O sangue ainda não havia secado na terra, e já estávamos reunidos no salão de pedra.
As paredes do Círculo estavam cobertas por tapeçarias antigas, símbolos das linhagens que forjaram nossa história. As chamas das tochas tremeluziam, lançando sombras sobre os rostos tensos das líderes reunidas. Cada uma sentada em seu lugar habitual — Beta Kaela, Gama Amara, Delta Selene. Todas esperando... por mim.
Mas no centro do salão, ocupando o trono de couro negro, esculpido com o brasão da nossa matilha, não estava eu.
Estava Kaela.
Porque era assim que o mundo funcionava.
Para os de fora, a Alfa era um homem, e Kaela sua conselheira de confiança.
Para os outros alfas, eu não existia.
Pelo menos, não como líder.
Eu observava da lateral, como sempre. Invisível aos olhos do mundo, mas sentindo o peso de cada decisão no sangue.
— O ataque não foi aleatório — disse Kaela, sua voz ecoando firme pelas pedras. — Não era uma criatura comum. Era magia negra. Uma criação amaldiçoada. E tinha um único alvo.
Selene se moveu desconfortável na cadeira.

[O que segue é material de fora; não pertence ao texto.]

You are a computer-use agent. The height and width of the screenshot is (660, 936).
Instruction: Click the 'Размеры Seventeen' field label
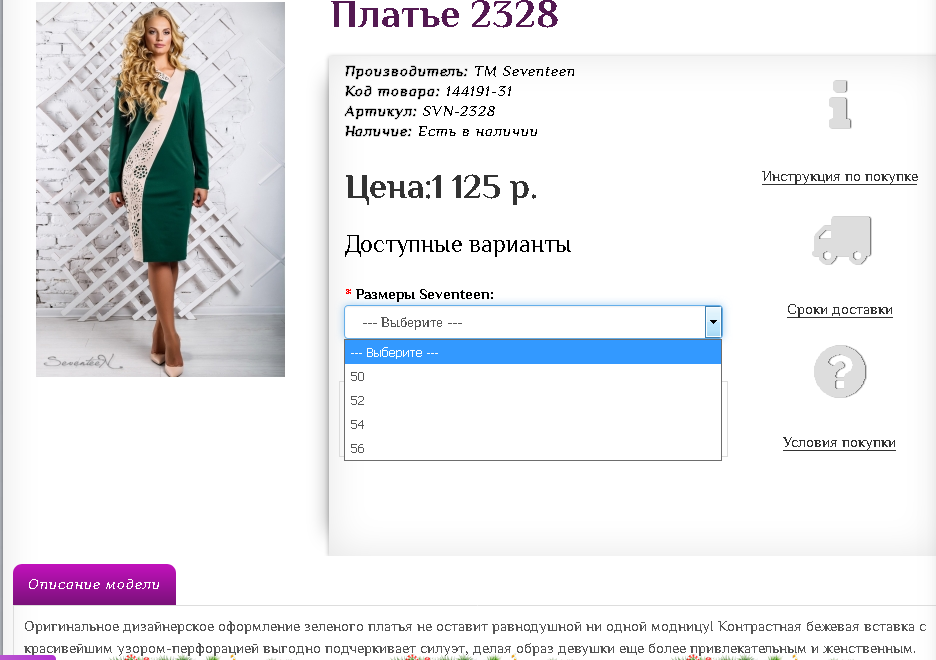[424, 294]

— Ele disse que foi enviado por algo... que caçou alfas no passado. Vocês sabem o que isso significa?
— Um renascimento — murmurou Amara, séria. — E uma guerra muito maior do que estamos preparados para enfrentar.
— Por isso pedi que a convocação fosse enviada — disse Kaela. — Precisamos alertar as outras matilhas. Uma reunião com os alfas precisa acontecer. Agora.
O salão ficou em silêncio.
Era uma escolha perigosa. Uma reunião de alfas envolvia regras, cerimônias, e uma exposição pública que minha existência não podia permitir.
Se eu aparecesse, os clãs saberiam que foram enganados.
Que a Alfa verdadeira era uma mulher.
E que escondemos isso deles por anos.
Mas não podíamos mais fugir.
O inimigo sabia quem eu era.
Logo, o resto do mundo também saberia.
— Vamos convocá-los — falei, finalmente rompendo o silêncio.
Todos se viraram para mim. Não como subordinadas. Mas como irmãs. Como lobas que seguiam a minha liderança desde o início, mesmo que o mundo nunca tivesse visto meu rosto no trono.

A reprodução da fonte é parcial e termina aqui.